Александр Кривенко - Детектив Клуб - 2 (Сборник)
— И запишу, — не мог уже остановиться непреклонный старлей, — улыбаемся, ехидничаем, а погань делишки свои устраивает. Поди в магазин, купи хорошее мясо! А-а, качаешь головой. А Снегиревой его в хрустящей оберточке доставят. Моя бы воля — руки рубил расхитителям! От добрый порядок бы был.
— Уж больно ты кровожаден, — не удержался Колька, — с такими мыслями нельзя в милиции служить. Это тебе не средневековье…
— Сколько раз зарекался с тобой серьезно говорить и все не выдерживаю, — грустно произнес Дмитрук, так же неожиданно успокоившийся, как и рассердившийся, — чего я связался? Кроме глупостей, ничего ведь не услышу…
— Услышишь-услышишь, вот академию закончу, сразу перевоспитаюсь… Да не переживай, Николай Иванович.
В основном согласен я с тобой… Но чтоб без ужасов инквизиции.
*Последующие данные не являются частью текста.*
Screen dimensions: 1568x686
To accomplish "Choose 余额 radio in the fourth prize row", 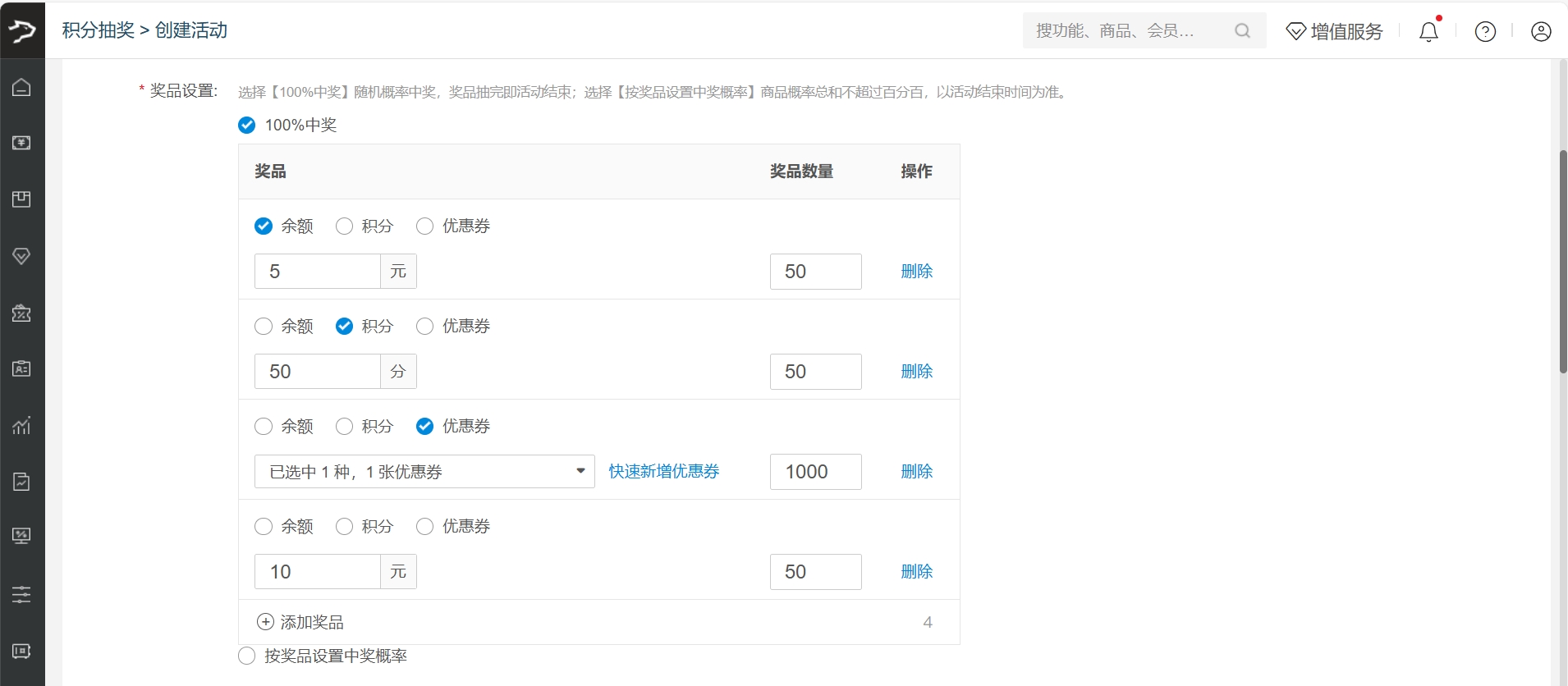I will pyautogui.click(x=264, y=526).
И знаешь, в голове не укладывается, что убийцы и грабители — ягнята против вороватых торгашей…
— Убийца — это аномалия. Психика не в порядке… А у спекулянта все в порядке. Даже слишком. И еще, — Дмитрук поднял палец, — от душегубов любой отшатнется, а гладенькие жулики некоторым спокойно спать не дают: завидки разбирают нестойких людишек. Вот он, корень дерьма!
— Давно я к тебе приглядываюсь, Никола, и диву даюсь: то простым кажешься, ну как прямая линия, то огорошишь чем-нибудь заковыристым. Сейчас, кстати, в академии конкурс на замещение вакантных должностей. Сам объявление читал. Ты бы, тезка, того…
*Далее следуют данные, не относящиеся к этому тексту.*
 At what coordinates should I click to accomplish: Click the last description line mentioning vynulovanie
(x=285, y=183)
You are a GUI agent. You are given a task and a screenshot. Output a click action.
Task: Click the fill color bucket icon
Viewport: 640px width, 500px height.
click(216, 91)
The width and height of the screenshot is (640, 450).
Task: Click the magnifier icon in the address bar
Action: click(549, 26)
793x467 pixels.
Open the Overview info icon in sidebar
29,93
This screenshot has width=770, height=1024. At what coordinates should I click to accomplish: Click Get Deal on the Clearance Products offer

— Ох, брехло-брехло, — укоризненно, но не сердито про говорил старший лейтенант, — как таких в розыске держат?
Этот вопрос вызвал целую дискуссию, но она к Аделаиде уже никакого касательства не имела, поэтому приводить ее не стану, а вернусь к беседе со Снегиревой.
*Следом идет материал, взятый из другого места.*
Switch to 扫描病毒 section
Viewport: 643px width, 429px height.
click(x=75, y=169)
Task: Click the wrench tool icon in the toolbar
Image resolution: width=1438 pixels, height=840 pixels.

…Она с трудом отдышалась. Сколько энергии ушло на отповедь недругам, пишущим на скромную женщину разные небылицы. Тут уж начал «заводиться» я (причины, надеюсь, понятны теперь). Речь была бессвязная, запальчивая. Мальчишеская. Сильные доводы, которыми я располагал, и домыслы летели в лицо мадам из харчевни поочередно. Внезапные паузы, многозначительный прищур озадачили ее. Милиционеров, наподобие меня, Аделаиде не приходилось встречать. Это обезоружило Снегиреву.
Она стала буреть, часто глотать воздух и, сменив глубокое контральто на жалобное попискивание, принялась каяться. Но каялась с умом. Якобы, дура она, вина сверх меры отпускает, мокрые папиросы подсовывает, часишки раз в заклад взяла… Только давно перестала «людей выручать». Признания ее были мне совсем некстати, ибо цель моя состояла в том, чтобы узнать о владельцах кольца.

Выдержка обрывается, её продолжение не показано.